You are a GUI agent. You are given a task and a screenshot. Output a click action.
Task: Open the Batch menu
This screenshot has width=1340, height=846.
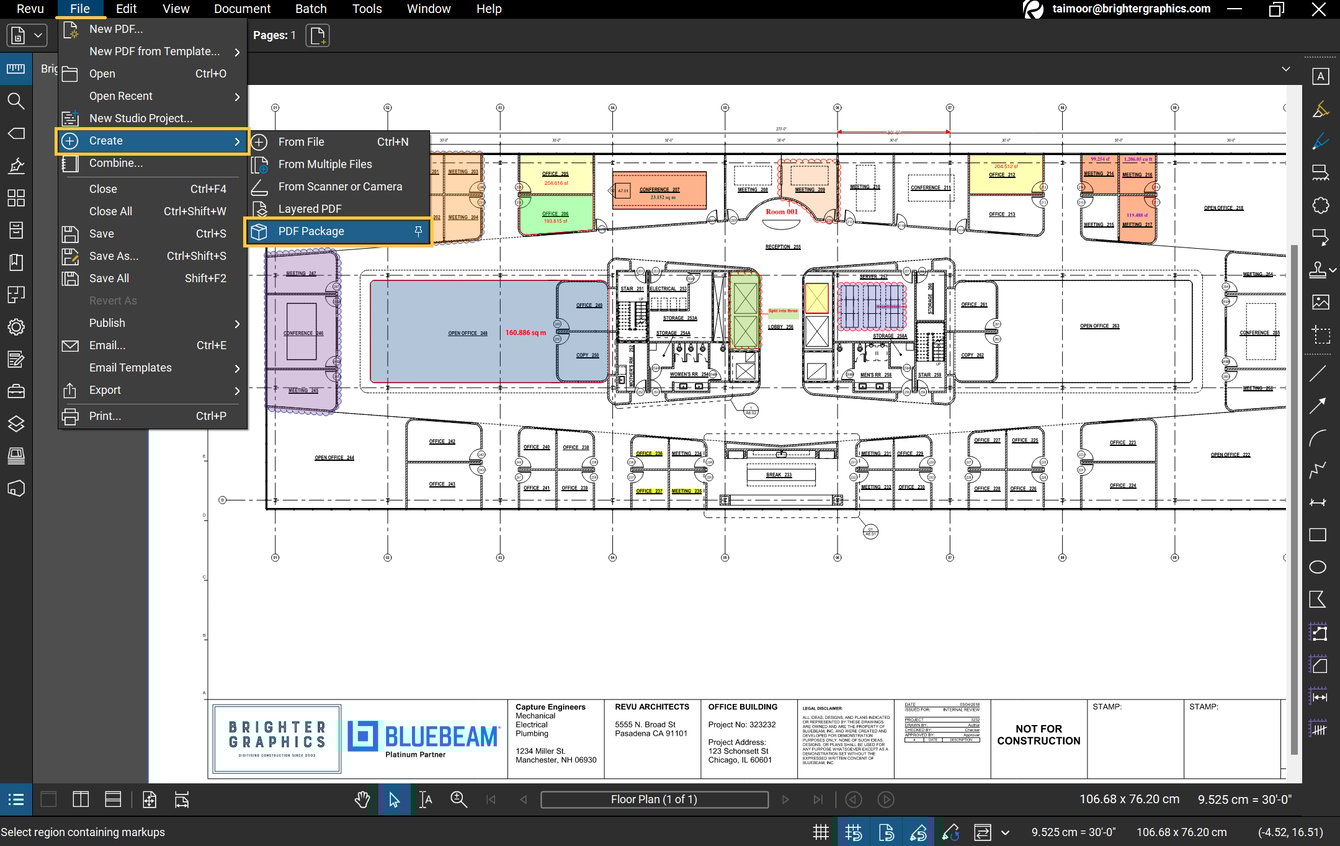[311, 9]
* * *
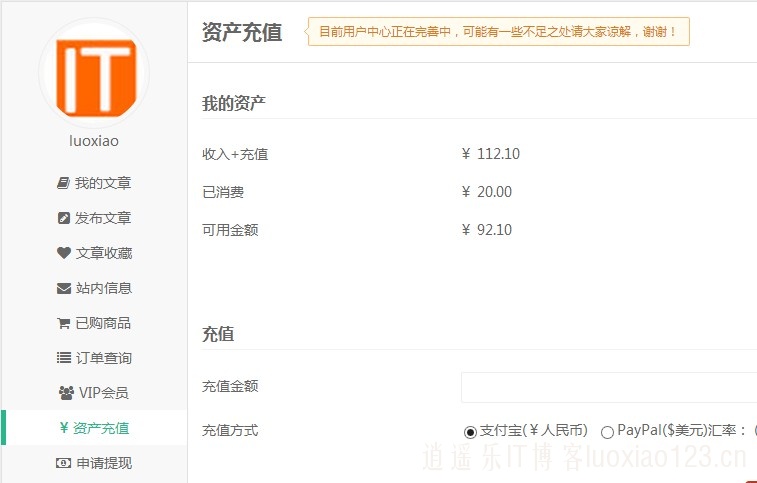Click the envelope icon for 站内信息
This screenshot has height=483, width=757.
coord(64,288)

## SHORT EXERCISE:
Transcribe the records verbatim from the line containing "Click the envelope icon for 站内信息" up to and including the line containing "coord(64,288)", omitting the pictures.

## SOLVED EXERCISE:
Click the envelope icon for 站内信息
This screenshot has height=483, width=757.
coord(64,288)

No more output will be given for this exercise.